» Text to read:
start

Equation (11) implies that the after-tax wage in the other state is decreasing in $ t_{i} $, that is

$$ \frac{{\partial w_{j}^{n} }}{{\partial t_{i} }} = \left( {1 - t_{j} } \right)F_{j}^{{\prime \prime }} \frac{{\partial L_{j}^{*} }}{{\partial t_{i} }} < 0 $$

(13)

In the Appendix, we solve the local government’s problem and derive the following results;

Proposition 2

Consider an economic federation made up of two member states and a federal government where the latter raises revenue from the local governments via fees that are proportional to each state’s GDP, and where labor is mobile between the member states.

(i)

In the noncooperative Nash equilibrium, the local government’s optimal policy features$ \phi_{i}^{{\prime }} /u_{c}^{i} = 1 $and the following (marginal) tax on labor income

$$ t_{i} = a_{i} \left( {l_{i}^{*} - L_{i}^{*} } \right)\frac{{\partial w_{j}^{n} }}{{\partial t_{i} }} + s_{i} . $$

(14)

(ii)

Under decentralized leadership, the local government’s optimal policy features$ \phi_{i}^{{\prime }} /u_{c}^{i} = 2 $and the following (marginal) tax on labor income

$$ t_{i} = a_{i} \left( {l_{i}^{*} - L_{i}^{*} } \right)\frac{{\partial w_{j}^{n} }}{{\partial t_{i} }} + a_{i} t_{j} \frac{{\partial I_{j}^{*} }}{{\partial t_{i} }}. $$

(15)

As a point of reference, let us first consider what the outcome would be under cooperation, where a central planner makes all tax and expenditure decisions. This outcome is obtained by solving the same problem as in Sect. 3.1 with the exception that labor is mobile. It can be shown that the solution to this problem will be the same as that outlined in Sect. 3.1, i.e., the central planner implements the first best policy $ \phi_{i}^{{\prime }} /u_{c}^{i} = 1 $ and $ t_{i} = 0 $.

With this benchmark in mind, let us first interpret the tax policy implemented by the local government in the noncooperative Nash equilibrium. The first term on the right-hand side in Eq. (14) reflects a pecuniary motive to influence the after-tax wage in the other state. This type of motive is well understood from the literature on tax competition (see, e.g., Peralta and van Ypersele 2005; Itaya et al. 2008; Ogawa 2013). In the context of this model, it implies that if state i is a net exporter of labor ($ l_{i}^{*} > L_{i}^{*} $), then an increase in the after-tax wage in the other state will have a positive effect on the factor income from abroad. This provides government i with an incentive to use tax policy to push up $ w_{j}^{n} $. An increase in $ w_{j}^{n} $ can be accomplished by subsidizing domestic labor via a reduction in $ t_{i} $. This reduces the export of labor to state j which contributes to push up $ w_{j}^{n} $. If state i instead is a net importer of labor ($ l_{i}^{*} < L_{i}^{*} $), then the argument for a higher (marginal) tax rate is analogous. As for the second term on the RHS in Eq. (14), it shows that the proportional fee motive for taxing labor, which is discussed in Sect. 3.2, is present also when labor is mobile.

end

» Supplied information:
start

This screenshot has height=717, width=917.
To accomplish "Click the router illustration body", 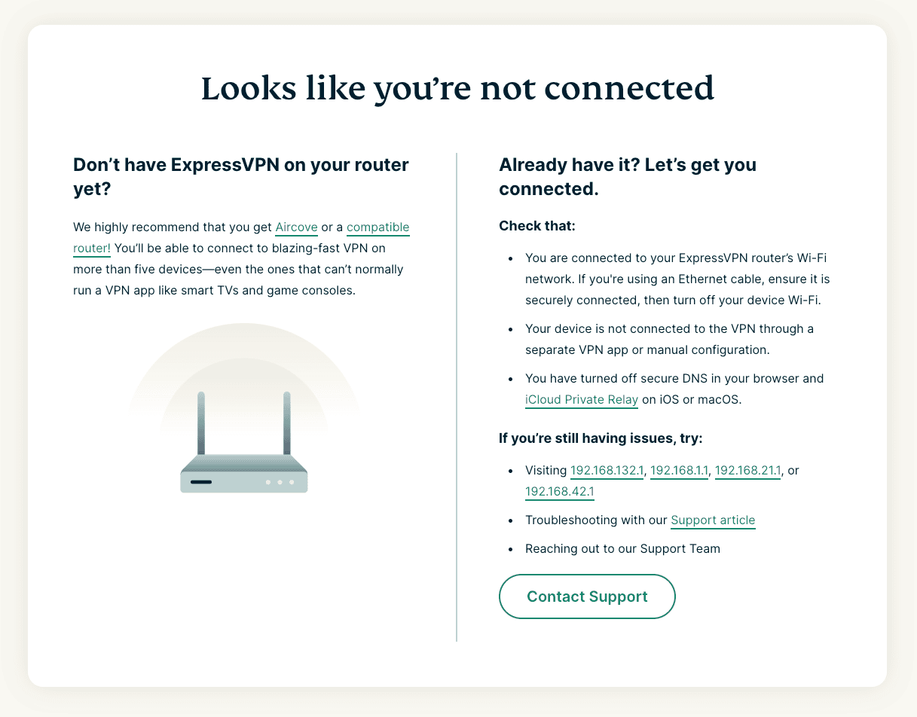I will pos(244,474).
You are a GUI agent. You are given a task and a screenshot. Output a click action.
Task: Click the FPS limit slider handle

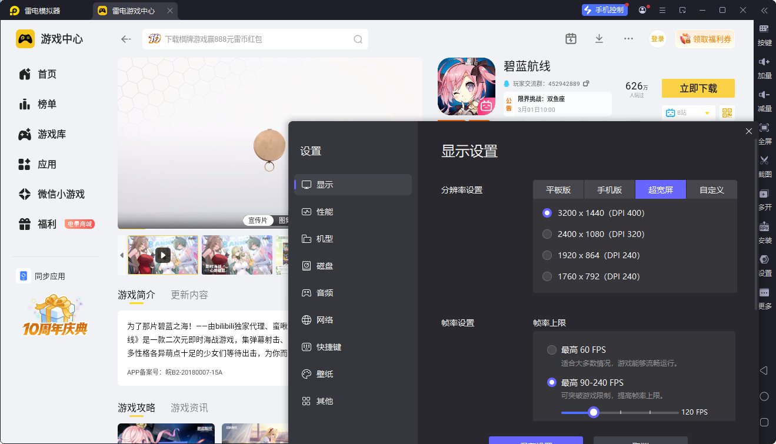coord(594,412)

end

» Work to complete:
**1)** Answer these about the passage on tax policy in a federation:
(a) What labor tax rate does the central planner implement under cooperation?
(b) What value does the ratio φ′ᵢ/uᶜⁱ take under decentralized leadership?
(c) Which works are cited as examples of the literature on tax competition?
**2)** Reproduce the passage on tax policy in a federation, starting at "Proposition 2" and ending at "the member states.", and switch "member states" to "regions" wherever it occurs.
**3)** In the passage on tax policy in a federation, why would a state that is a net exporter of labor cut its tax on labor income in the noncooperative Nash equilibrium?
The listing can be set aside.

» Task-by-task answers:
**1)**
(a) A rate of zero (tᵢ = 0).
(b) 2.
(c) Peralta and van Ypersele 2005, Itaya et al. 2008, and Ogawa 2013.

**2)**
Proposition 2

Consider an economic federation made up of two regions and a federal government where the latter raises revenue from the local governments via fees that are proportional to each state’s GDP, and where labor is mobile between the regions.

**3)** A state that exports labor gains factor income from abroad when the after-tax wage in the other state rises, so it wants to push that wage up. Cutting its own labor tax subsidizes domestic labor, which reduces labor exports to the other state and so raises the wage there.